Member of the Ceylon Parliament for Habaraduwa
- In office 1960–1964
- Preceded by: Prins Gunasekera

Member of the Ceylon Parliament for Udugama
- In office 1956–1960
- Preceded by: Neal de Alwis
- In office 1947–1952
- Succeeded by: Neal de Alwis

Personal details
- Born: 13 November 1896 Habaraduwa, British Ceylon
- Died: 7 August 1983 (aged 86)
- Party: Sri Lanka Freedom Party
- Spouse: Nandawathie Victoria Wickremasinghe
- Children: 5
- Alma mater: Dharmika School, Katukurunda Mahinda College, Galle
- Occupation: land surveyor, politician
- Profession: Surveyor

= D. S. Goonesekera =

Sri Lankan politician (1896–1983)

Don Samuel Goonesekera (13 November 1896 - 7 August 1983) was a Sri Lankan politician and member of parliament.

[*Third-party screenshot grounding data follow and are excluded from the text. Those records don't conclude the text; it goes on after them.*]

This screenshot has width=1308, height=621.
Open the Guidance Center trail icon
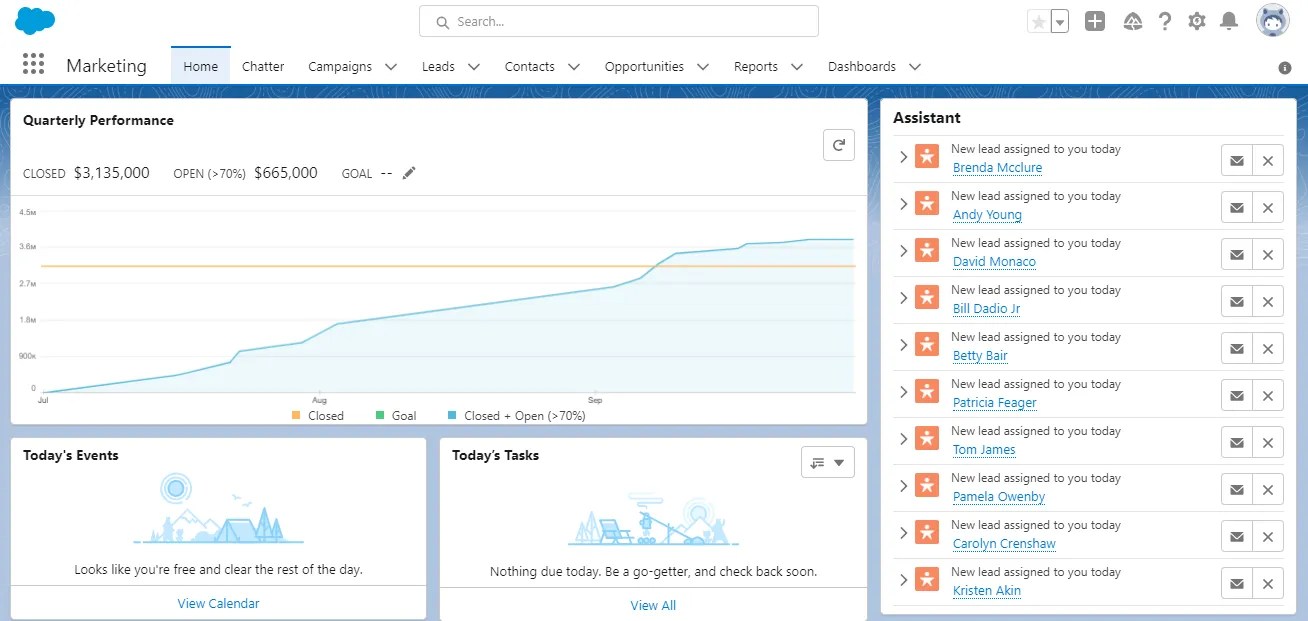[1132, 20]
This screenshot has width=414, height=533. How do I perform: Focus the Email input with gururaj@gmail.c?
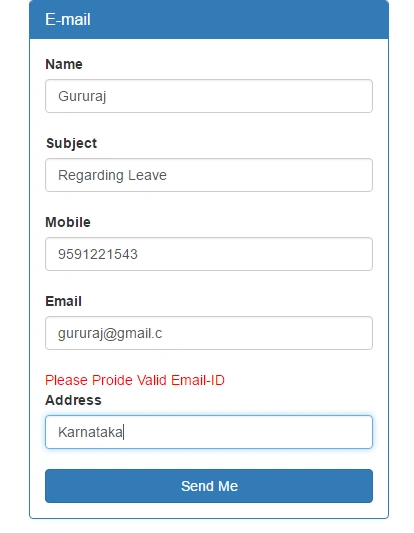[209, 333]
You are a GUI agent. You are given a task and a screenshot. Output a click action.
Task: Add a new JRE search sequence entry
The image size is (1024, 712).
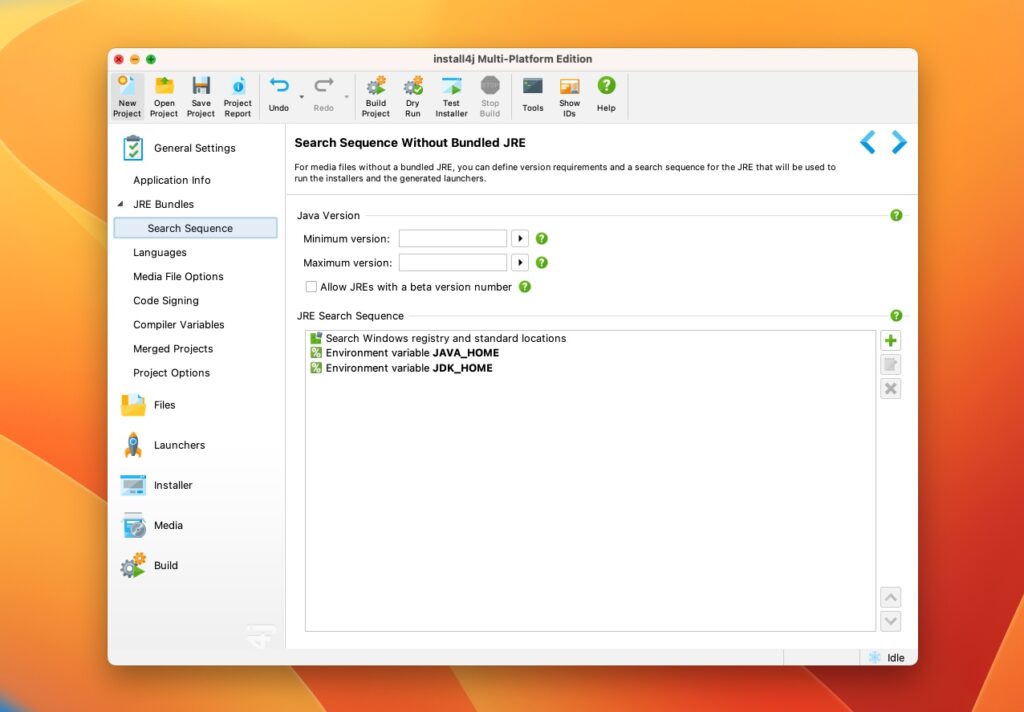[x=890, y=340]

Don Samuel Goonesekera was born 13 November 1896 in Habaraduwa, the only son of Don Marthelis Goonesekera and Dona Clare Abeygoonewardena. He received his primary education from the Dharmika School, Katukurunda, Habaraduwa and his secondary education at Mahinda College, Galle. He then worked as a land surveyor before entering into politics. In 1927 he became the chairman of the Kodagoda Village Council. In 1939 he was elected as a Councilor (representing the Main Street Ward) on the Galle Municipal Council and in 1944 was subsequently elected as Mayor of Galle. At the first parliament election in 1947 he contested the seat for the Udugama Electoral District, on behalf of the United National Party, becoming its first MP. In the subsequent parliamentary election in 1952 he lost the seat, after switching to the Sri Lanka Freedom Party. He was successful in regaining the seat at the 1956 parliamentary election. In 1959 he was appointed as Parliamentary Secretary to the Minister of Trade and Commerce by Prime Minister S. W. R. D. Bandaranaike.

He had five children: Tilak (1929-2021), who was a consultant eye surgeon and married to Padma née Wickremasinghe (1931-2019) also a consultant eye surgeon. Their daughter, Damithri, also became a consultant eye surgeon; Sanath, a medical administrator; Vineetha Indrani and Mahinda, medical specialists; and Palitha, an attorney at law.